If your toolchain supports `__PRETTY_FUNCTION__`

, a most-handy feature, you can quickly determine how the compiler perceives expression types:

```
#include <iostream>
#include <cstdint>
template<typename T>
void typecheck(T const& t)
{
std::cout << __PRETTY_FUNCTION__ << '\n';
std::cout << t << '\n';
}
int main()
{
uint16_t check = 0x8123U;
typecheck(0xFFFF);
typecheck(check & 0xFFFF);
typecheck((check & 0xFFFF) << 16);
typecheck(0xFFFFU);
typecheck(check & 0xFFFFU);
typecheck((check & 0xFFFFU) << 16);
return 0;
}
```

### Output

```
void typecheck(const T &) [T = int]
65535
void typecheck(const T &) [T = int]
33059
void typecheck(const T &) [T = int]
-2128412672
void typecheck(const T &) [T = unsigned int]
65535
void typecheck(const T &) [T = unsigned int]
33059
void typecheck(const T &) [T = unsigned int]
2166554624
```

The & operation has two operands. The first is an unsigned short, which will undergo the usual promotions to become an int. The second is a constant, in one case of type int, in the other case of type unsigned int. The result of the & is therefore int in one case, unsigned int in the other case. That value is shifted to the left, resulting either in an int with the sign bit set, or an unsigned int. Casting a negative int to uint64_t will give a large negative integer.

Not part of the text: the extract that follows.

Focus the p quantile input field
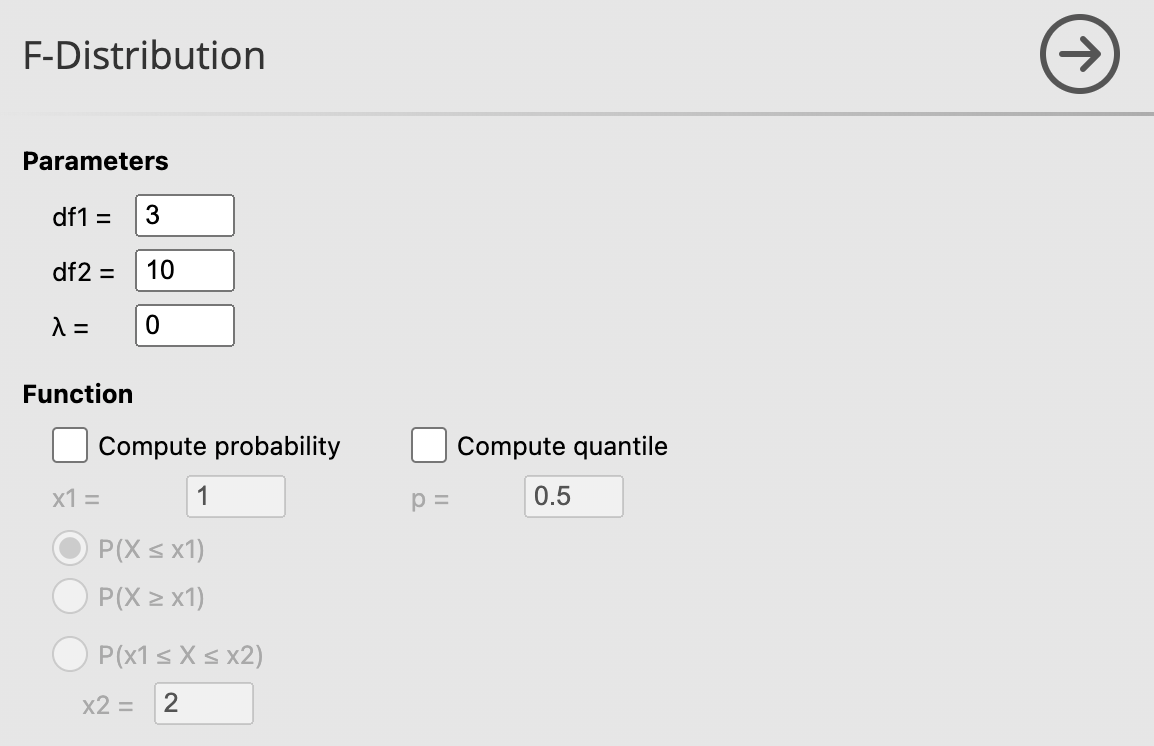Image resolution: width=1154 pixels, height=746 pixels. (573, 496)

Of course you should always follow the rule: If you do something, and you don't understand the result, then don't do that!

The first thing to realize is that binary operators like `a&b`

for built-in types only work if both sides have the same type. (With user-defined types and overloads, anything goes). This might be realized via implicit conversions.

Now, in your case, there definitely is such a conversion, because there simply isn't a binary operator `&`

that takes a type smaller than `int`

. Both sides are converted to at least `int`

size, but what exact types?

As it happens, on your GCC `int`

is indeed 32 bits. This is important, because it means that all values of `uint16_t`

can be represented as an `int`

. There is no overflow.

Hence, `check & 0xFFFF`

is a simple case. The right side is already an `int`

, the left side promotes to `int`

, so the result is `int(0x8123)`

. This is perfectly fine.

Now, the next operation is `0x8123 << 16`

. Remember, on your system `int`

is 32 bits, and `INT_MAX`

is `0x7FFF'FFFF`

. In the absence of overflow, `0x8123 << 16`

would be `0x81230000`

, but that clearly is bigger than `INT_MAX`

so there is in fact overflow.

Signed integer overflow in C++11 is Undefined Behavior. Literally any outcome is correct, including `purple`

or no output at all. At least you got a numerical value, but GCC is known to outright eliminate code paths which unavoidably cause overflow.

[edit]
Newer GCC versions support C++14, where *this particular form of overflow* has become implementation-defined - see Serge's answer.

Your platform has 32-bit `int`

.

Your code is exactly equivalent to

```
#include <iostream>
#include <cstdint>
int main()
{
uint16_t check = 0x8123U;
auto a1 = (check & 0xFFFF) << 16
uint64_t new_check = a1;
std::cout << std::hex << new_check << std::endl;
auto a2 = (check & 0xFFFFU) << 16;
new_check = a2;
std::cout << std::hex << new_check << std::endl;
return 0;
}
```

What's the type of `a1`

and `a2`

?

- For
`a2`

, the result is promoted to`unsigned int`

. - More interestingly, for
`a1`

the result is promoted to`int`

, and then it gets sign-extended as it's widened to`uint64_t`

.

Here's a shorter demonstration, in decimal so that the difference between signed and unsigned types is apparent:

```
#include <iostream>
#include <cstdint>
int main()
{
uint16_t check = 0;
std::cout << check
<< " " << (int)(check + 0x80000000)
<< " " << (uint64_t)(int)(check + 0x80000000) << std::endl;
return 0;
}
```

On my system (also 32-bit `int`

), I get

```
0 -2147483648 18446744071562067968
```

showing where the promotion and sign-extension happens.